**WHAT THE EXERCISE ASKS**
Look through the data that follows and copy each line with the string "Like".

** MATERIAL FOR THIS EXERCISE follows **

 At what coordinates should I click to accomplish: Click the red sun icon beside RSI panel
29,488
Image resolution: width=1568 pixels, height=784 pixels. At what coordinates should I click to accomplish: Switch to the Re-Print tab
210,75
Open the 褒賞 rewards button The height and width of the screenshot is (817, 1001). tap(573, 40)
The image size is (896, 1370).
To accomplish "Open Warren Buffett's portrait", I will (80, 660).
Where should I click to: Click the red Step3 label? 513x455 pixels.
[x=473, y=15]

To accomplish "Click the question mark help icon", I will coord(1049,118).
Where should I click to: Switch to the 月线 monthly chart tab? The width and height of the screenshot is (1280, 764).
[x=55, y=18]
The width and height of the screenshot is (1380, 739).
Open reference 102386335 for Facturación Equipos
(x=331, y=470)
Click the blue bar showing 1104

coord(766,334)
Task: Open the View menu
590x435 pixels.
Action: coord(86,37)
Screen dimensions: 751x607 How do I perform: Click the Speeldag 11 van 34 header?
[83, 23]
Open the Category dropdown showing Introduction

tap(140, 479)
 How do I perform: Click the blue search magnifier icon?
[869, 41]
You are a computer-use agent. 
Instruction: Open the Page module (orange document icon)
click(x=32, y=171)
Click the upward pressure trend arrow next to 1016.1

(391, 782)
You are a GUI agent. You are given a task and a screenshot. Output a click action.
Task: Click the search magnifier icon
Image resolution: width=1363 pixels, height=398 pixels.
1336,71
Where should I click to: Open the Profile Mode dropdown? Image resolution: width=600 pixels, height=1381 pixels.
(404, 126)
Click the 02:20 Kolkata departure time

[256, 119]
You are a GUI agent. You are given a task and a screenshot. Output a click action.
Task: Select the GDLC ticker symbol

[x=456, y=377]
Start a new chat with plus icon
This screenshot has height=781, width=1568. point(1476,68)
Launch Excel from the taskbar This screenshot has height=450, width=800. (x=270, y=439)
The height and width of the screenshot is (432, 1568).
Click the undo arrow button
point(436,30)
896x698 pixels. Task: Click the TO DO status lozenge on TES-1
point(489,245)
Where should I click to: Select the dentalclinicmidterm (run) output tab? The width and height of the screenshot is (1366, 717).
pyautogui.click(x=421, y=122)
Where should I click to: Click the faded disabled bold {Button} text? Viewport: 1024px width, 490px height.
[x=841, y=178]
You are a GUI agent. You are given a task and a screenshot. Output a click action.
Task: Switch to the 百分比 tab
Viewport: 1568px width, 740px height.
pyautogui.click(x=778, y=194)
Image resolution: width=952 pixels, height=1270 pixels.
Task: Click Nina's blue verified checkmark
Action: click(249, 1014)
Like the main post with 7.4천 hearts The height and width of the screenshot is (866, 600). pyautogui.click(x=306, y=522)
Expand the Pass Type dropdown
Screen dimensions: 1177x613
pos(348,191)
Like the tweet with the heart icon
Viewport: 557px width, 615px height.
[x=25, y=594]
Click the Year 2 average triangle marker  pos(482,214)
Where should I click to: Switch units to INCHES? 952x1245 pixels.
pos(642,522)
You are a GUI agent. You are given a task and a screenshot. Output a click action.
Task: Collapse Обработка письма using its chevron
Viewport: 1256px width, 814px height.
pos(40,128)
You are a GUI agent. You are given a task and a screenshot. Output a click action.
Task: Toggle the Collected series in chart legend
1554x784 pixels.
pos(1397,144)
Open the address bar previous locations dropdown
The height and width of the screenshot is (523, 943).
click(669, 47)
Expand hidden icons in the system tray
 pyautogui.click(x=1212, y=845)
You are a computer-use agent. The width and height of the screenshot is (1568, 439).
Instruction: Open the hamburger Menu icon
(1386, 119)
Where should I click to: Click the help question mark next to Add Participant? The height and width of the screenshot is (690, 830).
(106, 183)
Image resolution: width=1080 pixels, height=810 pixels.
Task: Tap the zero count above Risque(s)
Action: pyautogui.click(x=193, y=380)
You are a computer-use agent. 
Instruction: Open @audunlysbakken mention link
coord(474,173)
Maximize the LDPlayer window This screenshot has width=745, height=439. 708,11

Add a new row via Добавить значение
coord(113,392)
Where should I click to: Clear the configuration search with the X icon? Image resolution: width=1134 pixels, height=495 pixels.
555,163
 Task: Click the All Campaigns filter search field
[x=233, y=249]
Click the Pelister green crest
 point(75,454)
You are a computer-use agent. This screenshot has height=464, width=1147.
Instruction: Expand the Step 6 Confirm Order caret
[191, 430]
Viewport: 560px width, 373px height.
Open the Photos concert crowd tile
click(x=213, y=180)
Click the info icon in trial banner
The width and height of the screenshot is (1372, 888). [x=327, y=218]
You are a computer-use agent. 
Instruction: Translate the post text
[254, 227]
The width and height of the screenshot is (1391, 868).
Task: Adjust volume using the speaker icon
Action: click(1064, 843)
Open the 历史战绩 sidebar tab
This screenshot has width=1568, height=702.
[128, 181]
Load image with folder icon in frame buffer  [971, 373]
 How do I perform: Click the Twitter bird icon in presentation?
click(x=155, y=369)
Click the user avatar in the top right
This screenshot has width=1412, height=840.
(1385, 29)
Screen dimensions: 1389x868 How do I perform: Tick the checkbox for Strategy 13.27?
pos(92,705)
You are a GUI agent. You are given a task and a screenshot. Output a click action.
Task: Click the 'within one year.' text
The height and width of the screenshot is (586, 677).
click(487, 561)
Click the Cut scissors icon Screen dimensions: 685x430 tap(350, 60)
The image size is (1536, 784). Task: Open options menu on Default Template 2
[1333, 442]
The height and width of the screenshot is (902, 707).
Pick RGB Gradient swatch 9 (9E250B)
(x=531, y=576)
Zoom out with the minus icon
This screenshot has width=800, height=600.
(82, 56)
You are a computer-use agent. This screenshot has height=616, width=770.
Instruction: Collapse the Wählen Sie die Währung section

** End of MATERIAL FOR THIS EXERCISE **

**EXERCISE ANSWER**
Like the main post with 7.4천 hearts The height and width of the screenshot is (866, 600). pyautogui.click(x=306, y=522)
Like the tweet with the heart icon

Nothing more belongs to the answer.